Comparison of Enzyme Activities in Vegetated and Nonvegetated Sediments

This study focuses on the effect of aquatic plants on the changes of enzyme activities in wetland sediments. Wetland plants play essential roles both as a carbon supplier for microbes which synthesize enzymes and as a regulator for enzyme activity by modifying hydrochemistry in the rhizosphere. Although numerous studies have been carried out on soil enzymes, little information is available on the vertical distribution and temporal variation of enzyme activities affected by the presence of plants in wetlands. Our results clearly show that sediments with wetland plants exhibit significantly higher enzyme activities of β-glucosidase, arylsulfatase, phosphatase, and N-acetylglucosaminidase (P<0.05) up to a depth of 15cm throughout the year, whereas only lower values were observed even at the surface of sediments (0–3cm) without plants. However, in the field, there were no statistically significant changes of enzyme activities associated with the changes of season and the vertical position along the depth (P<0.05). This indicates that the organic carbon supplemented by root exudates, root debris, and plant residue played an important role in increasing enzyme activities in the sediments with plants. The mechanisms driven by aquatic plants such as oxygen diffusion and transpiration-induced advection did not induce the short-term changes in enzyme activities. Exceptionally, the changes of sulfate availability and the increase of temperature have implications in the changes of arylsulfatase activities depending on the location (vegetated versus nonvegetated sediment) (P=0.000), season (growing season versus senescence) (P=0.042), and sediment depth (P=0.002).

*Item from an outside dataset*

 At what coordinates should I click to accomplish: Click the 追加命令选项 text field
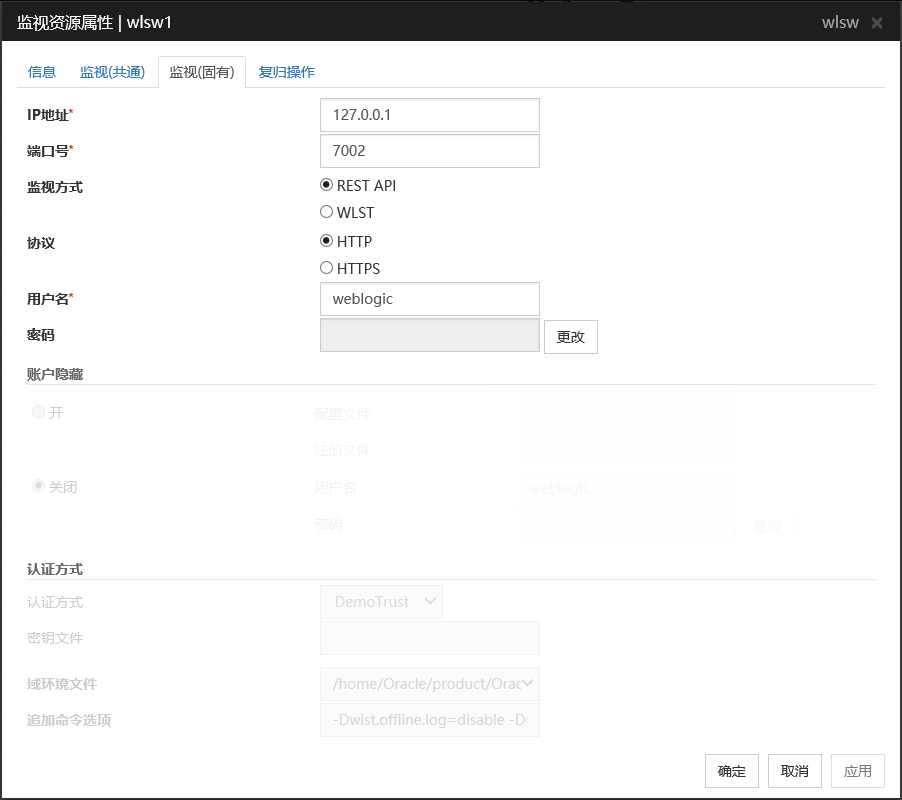coord(429,720)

Since wetlands treat wastewaters with variable carbon sources, it would be beneficial to maintain increased enzyme activities in the regeneration of inorganic nutrients from organic materials. In addition, the presence of plants would vertically extend the area where the higher enzyme activities are observed and the movement of wastewater takes place and, consequently, could accelerate wetland treatment efficiency.